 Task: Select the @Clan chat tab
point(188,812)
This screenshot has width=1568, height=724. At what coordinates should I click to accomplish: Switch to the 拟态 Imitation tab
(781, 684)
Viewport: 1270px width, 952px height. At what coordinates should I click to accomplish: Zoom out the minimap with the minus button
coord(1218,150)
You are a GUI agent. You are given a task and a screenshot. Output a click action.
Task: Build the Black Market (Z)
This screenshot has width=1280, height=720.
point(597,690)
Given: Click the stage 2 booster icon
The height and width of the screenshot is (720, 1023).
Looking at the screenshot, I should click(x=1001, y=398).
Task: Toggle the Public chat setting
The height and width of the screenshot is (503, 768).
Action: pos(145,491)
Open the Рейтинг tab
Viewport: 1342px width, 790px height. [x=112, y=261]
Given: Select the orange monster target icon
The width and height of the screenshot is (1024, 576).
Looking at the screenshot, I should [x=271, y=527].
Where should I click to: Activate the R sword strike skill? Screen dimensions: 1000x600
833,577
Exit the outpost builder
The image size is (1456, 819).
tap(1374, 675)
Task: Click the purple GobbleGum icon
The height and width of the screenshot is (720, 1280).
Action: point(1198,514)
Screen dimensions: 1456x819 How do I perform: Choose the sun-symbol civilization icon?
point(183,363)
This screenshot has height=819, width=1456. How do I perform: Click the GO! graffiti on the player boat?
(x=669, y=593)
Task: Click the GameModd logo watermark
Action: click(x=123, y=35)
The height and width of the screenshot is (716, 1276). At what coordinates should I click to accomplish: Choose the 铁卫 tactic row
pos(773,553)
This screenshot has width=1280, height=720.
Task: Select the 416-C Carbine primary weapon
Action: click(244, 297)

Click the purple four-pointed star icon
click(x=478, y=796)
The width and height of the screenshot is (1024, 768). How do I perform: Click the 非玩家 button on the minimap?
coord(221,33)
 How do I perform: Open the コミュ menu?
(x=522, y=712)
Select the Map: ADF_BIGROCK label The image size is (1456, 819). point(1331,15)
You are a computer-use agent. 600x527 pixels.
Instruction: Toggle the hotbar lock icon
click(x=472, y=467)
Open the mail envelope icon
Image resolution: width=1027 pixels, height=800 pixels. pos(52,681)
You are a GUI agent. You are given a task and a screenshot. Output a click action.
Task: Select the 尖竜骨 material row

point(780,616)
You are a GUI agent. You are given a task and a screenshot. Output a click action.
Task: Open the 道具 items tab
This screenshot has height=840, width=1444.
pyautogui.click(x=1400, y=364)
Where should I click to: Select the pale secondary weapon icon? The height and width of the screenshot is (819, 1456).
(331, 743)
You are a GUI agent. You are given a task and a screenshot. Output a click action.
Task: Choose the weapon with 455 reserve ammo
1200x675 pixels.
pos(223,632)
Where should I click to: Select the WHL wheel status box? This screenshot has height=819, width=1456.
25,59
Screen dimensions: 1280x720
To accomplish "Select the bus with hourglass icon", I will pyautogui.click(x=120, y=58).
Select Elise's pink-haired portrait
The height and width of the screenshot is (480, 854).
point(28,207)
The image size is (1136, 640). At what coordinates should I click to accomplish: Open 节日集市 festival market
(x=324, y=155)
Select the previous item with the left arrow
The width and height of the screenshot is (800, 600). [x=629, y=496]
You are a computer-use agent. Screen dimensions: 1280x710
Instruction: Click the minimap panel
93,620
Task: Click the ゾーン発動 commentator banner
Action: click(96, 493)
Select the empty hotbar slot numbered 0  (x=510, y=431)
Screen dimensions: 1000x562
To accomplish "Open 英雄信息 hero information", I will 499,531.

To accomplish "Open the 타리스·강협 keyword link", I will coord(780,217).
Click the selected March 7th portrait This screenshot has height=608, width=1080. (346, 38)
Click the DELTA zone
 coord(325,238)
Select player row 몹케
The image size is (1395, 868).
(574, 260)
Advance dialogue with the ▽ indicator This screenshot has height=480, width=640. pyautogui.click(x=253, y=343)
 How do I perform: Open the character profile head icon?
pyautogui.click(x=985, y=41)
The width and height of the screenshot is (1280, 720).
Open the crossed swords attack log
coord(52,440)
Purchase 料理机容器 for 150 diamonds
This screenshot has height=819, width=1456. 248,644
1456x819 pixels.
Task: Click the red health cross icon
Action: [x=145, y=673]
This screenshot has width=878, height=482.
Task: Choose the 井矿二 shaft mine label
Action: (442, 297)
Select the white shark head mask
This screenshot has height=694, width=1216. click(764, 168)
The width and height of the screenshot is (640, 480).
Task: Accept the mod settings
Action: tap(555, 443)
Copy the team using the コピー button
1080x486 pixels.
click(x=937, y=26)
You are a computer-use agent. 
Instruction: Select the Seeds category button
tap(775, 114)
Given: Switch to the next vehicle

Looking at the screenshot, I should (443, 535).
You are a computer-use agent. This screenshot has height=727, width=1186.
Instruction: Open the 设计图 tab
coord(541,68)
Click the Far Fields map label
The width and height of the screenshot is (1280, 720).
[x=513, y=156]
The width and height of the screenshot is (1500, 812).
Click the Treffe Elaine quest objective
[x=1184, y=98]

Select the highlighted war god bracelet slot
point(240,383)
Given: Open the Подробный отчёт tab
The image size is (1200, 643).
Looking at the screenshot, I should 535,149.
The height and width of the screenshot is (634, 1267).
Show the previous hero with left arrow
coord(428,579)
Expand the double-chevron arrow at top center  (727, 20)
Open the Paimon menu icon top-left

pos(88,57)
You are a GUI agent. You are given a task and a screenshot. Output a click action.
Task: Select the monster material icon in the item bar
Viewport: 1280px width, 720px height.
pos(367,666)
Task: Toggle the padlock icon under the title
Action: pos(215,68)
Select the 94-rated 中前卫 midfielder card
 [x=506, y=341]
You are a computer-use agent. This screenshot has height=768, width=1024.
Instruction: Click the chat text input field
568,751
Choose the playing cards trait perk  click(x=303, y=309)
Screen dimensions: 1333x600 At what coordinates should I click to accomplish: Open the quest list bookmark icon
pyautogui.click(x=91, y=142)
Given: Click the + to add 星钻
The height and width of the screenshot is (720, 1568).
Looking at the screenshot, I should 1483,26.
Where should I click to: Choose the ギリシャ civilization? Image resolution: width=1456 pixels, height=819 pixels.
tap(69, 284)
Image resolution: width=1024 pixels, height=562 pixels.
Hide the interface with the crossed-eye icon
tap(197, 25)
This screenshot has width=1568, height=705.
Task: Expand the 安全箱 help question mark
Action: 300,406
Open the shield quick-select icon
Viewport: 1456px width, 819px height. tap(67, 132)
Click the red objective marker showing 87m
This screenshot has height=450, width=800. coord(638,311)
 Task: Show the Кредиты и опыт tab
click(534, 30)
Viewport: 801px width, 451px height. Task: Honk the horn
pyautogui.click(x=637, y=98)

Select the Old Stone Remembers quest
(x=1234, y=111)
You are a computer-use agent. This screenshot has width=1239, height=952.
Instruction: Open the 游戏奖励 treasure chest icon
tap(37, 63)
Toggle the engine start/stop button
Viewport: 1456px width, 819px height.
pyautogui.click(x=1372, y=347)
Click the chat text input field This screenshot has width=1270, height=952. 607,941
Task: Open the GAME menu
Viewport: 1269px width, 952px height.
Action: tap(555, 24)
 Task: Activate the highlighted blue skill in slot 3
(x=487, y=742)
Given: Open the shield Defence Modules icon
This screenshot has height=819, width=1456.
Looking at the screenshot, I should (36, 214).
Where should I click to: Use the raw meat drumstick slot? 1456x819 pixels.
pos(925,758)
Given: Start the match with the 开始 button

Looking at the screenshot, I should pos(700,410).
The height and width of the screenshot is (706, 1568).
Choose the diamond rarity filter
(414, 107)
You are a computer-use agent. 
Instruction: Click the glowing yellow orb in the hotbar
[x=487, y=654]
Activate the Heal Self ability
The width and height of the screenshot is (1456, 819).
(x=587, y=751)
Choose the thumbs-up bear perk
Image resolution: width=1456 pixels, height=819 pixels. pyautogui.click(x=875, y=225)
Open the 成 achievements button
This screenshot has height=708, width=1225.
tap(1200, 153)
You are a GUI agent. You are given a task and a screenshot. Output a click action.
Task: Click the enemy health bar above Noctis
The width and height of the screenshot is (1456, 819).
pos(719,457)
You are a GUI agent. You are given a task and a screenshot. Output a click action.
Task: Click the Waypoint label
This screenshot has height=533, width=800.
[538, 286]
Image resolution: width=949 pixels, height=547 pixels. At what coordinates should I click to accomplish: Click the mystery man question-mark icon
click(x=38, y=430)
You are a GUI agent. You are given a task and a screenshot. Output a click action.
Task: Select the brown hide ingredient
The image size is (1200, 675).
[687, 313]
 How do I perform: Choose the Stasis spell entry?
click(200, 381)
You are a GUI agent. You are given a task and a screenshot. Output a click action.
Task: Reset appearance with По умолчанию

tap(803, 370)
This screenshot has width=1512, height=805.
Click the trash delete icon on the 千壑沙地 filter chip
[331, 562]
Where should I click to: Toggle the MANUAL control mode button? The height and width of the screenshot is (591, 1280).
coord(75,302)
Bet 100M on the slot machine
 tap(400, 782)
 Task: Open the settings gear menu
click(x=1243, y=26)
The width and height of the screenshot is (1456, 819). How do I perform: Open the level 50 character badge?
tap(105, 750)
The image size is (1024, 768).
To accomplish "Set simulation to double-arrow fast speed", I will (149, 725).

### Task to complete
Extract every line of the records from the one containing "Select the empty" down to the one containing "point(240,383)", including both of those lines, and reproduce each line verbatim.

### Written solution
Select the empty hotbar slot numbered 0  (x=510, y=431)
Screen dimensions: 1000x562
To accomplish "Open 英雄信息 hero information", I will 499,531.

To accomplish "Open the 타리스·강협 keyword link", I will coord(780,217).
Click the selected March 7th portrait This screenshot has height=608, width=1080. (346, 38)
Click the DELTA zone
 coord(325,238)
Select player row 몹케
The image size is (1395, 868).
(574, 260)
Advance dialogue with the ▽ indicator This screenshot has height=480, width=640. pyautogui.click(x=253, y=343)
 How do I perform: Open the character profile head icon?
pyautogui.click(x=985, y=41)
The width and height of the screenshot is (1280, 720).
Open the crossed swords attack log
coord(52,440)
Purchase 料理机容器 for 150 diamonds
This screenshot has height=819, width=1456. 248,644
1456x819 pixels.
Task: Click the red health cross icon
Action: [x=145, y=673]
This screenshot has width=878, height=482.
Task: Choose the 井矿二 shaft mine label
Action: (442, 297)
Select the white shark head mask
This screenshot has height=694, width=1216. click(764, 168)
The width and height of the screenshot is (640, 480).
Task: Accept the mod settings
Action: tap(555, 443)
Copy the team using the コピー button
1080x486 pixels.
click(x=937, y=26)
You are a computer-use agent. 
Instruction: Select the Seeds category button
tap(775, 114)
Given: Switch to the next vehicle

Looking at the screenshot, I should (443, 535).
You are a computer-use agent. This screenshot has height=727, width=1186.
Instruction: Open the 设计图 tab
coord(541,68)
Click the Far Fields map label
The width and height of the screenshot is (1280, 720).
[x=513, y=156]
The width and height of the screenshot is (1500, 812).
Click the Treffe Elaine quest objective
[x=1184, y=98]

Select the highlighted war god bracelet slot
point(240,383)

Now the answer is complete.